■ What is needed ■
Line by line, print the records exactly.

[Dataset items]
○ ○ ○ ○

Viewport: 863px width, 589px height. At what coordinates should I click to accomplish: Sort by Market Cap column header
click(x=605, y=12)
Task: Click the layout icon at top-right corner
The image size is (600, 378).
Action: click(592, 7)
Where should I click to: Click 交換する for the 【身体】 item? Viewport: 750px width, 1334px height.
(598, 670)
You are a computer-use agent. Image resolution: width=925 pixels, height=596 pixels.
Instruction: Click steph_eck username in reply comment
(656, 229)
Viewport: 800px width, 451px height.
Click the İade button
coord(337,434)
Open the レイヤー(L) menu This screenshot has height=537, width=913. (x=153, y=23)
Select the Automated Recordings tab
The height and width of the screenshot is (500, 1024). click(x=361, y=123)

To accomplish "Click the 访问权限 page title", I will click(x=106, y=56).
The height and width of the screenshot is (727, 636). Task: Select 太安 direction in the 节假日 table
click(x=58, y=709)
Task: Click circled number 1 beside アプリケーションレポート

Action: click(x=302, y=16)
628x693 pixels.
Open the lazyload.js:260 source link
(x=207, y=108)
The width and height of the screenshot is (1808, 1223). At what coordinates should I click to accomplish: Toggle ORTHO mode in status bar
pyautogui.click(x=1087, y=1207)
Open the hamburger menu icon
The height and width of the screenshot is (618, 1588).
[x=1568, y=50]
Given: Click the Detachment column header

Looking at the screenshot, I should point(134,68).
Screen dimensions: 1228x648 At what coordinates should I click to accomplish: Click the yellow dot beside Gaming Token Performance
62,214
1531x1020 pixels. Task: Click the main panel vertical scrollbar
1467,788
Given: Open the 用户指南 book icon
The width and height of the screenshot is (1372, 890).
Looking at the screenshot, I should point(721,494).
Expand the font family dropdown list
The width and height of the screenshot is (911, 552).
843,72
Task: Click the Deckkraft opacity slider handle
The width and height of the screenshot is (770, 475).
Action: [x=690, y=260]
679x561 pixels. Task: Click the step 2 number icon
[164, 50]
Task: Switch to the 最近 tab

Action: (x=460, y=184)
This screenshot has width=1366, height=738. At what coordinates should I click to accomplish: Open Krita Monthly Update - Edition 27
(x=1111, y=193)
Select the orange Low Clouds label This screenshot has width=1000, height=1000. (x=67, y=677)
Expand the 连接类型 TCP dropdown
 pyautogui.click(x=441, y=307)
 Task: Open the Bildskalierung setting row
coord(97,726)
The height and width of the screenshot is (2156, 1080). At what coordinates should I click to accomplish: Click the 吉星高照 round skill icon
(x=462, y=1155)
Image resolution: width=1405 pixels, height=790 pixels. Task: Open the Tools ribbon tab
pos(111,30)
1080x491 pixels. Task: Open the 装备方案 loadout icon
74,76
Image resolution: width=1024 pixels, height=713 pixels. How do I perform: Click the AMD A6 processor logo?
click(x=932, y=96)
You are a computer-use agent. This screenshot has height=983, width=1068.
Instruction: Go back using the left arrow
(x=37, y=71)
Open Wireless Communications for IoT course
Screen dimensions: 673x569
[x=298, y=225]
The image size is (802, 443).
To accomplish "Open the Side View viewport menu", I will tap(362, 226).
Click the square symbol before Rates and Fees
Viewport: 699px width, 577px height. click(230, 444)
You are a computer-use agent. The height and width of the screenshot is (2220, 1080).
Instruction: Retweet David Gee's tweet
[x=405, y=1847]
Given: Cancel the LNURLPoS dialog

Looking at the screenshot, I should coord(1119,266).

○ ○ ○ ○

■ Answer for the task ■
Viewport: 863px width, 589px height. At what coordinates should I click to accomplish: Sort by Market Cap column header
click(x=605, y=12)
Task: Click the layout icon at top-right corner
The image size is (600, 378).
Action: click(592, 7)
Where should I click to: Click 交換する for the 【身体】 item? Viewport: 750px width, 1334px height.
(598, 670)
You are a computer-use agent. Image resolution: width=925 pixels, height=596 pixels.
Instruction: Click steph_eck username in reply comment
(656, 229)
Viewport: 800px width, 451px height.
Click the İade button
coord(337,434)
Open the レイヤー(L) menu This screenshot has height=537, width=913. (x=153, y=23)
Select the Automated Recordings tab
The height and width of the screenshot is (500, 1024). click(x=361, y=123)

To accomplish "Click the 访问权限 page title", I will click(x=106, y=56).
The height and width of the screenshot is (727, 636). Task: Select 太安 direction in the 节假日 table
click(x=58, y=709)
Task: Click circled number 1 beside アプリケーションレポート

Action: click(x=302, y=16)
628x693 pixels.
Open the lazyload.js:260 source link
(x=207, y=108)
The width and height of the screenshot is (1808, 1223). At what coordinates should I click to accomplish: Toggle ORTHO mode in status bar
pyautogui.click(x=1087, y=1207)
Open the hamburger menu icon
The height and width of the screenshot is (618, 1588).
[x=1568, y=50]
Given: Click the Detachment column header

Looking at the screenshot, I should point(134,68).
Screen dimensions: 1228x648 At what coordinates should I click to accomplish: Click the yellow dot beside Gaming Token Performance
62,214
1531x1020 pixels. Task: Click the main panel vertical scrollbar
1467,788
Given: Open the 用户指南 book icon
The width and height of the screenshot is (1372, 890).
Looking at the screenshot, I should point(721,494).
Expand the font family dropdown list
The width and height of the screenshot is (911, 552).
843,72
Task: Click the Deckkraft opacity slider handle
The width and height of the screenshot is (770, 475).
Action: [x=690, y=260]
679x561 pixels. Task: Click the step 2 number icon
[164, 50]
Task: Switch to the 最近 tab

Action: (x=460, y=184)
This screenshot has width=1366, height=738. At what coordinates should I click to accomplish: Open Krita Monthly Update - Edition 27
(x=1111, y=193)
Select the orange Low Clouds label This screenshot has width=1000, height=1000. (x=67, y=677)
Expand the 连接类型 TCP dropdown
 pyautogui.click(x=441, y=307)
 Task: Open the Bildskalierung setting row
coord(97,726)
The height and width of the screenshot is (2156, 1080). At what coordinates should I click to accomplish: Click the 吉星高照 round skill icon
(x=462, y=1155)
Image resolution: width=1405 pixels, height=790 pixels. Task: Open the Tools ribbon tab
pos(111,30)
1080x491 pixels. Task: Open the 装备方案 loadout icon
74,76
Image resolution: width=1024 pixels, height=713 pixels. How do I perform: Click the AMD A6 processor logo?
click(x=932, y=96)
You are a computer-use agent. This screenshot has height=983, width=1068.
Instruction: Go back using the left arrow
(x=37, y=71)
Open Wireless Communications for IoT course
Screen dimensions: 673x569
[x=298, y=225]
The image size is (802, 443).
To accomplish "Open the Side View viewport menu", I will tap(362, 226).
Click the square symbol before Rates and Fees
Viewport: 699px width, 577px height. click(230, 444)
You are a computer-use agent. The height and width of the screenshot is (2220, 1080).
Instruction: Retweet David Gee's tweet
[x=405, y=1847]
Given: Cancel the LNURLPoS dialog

Looking at the screenshot, I should coord(1119,266).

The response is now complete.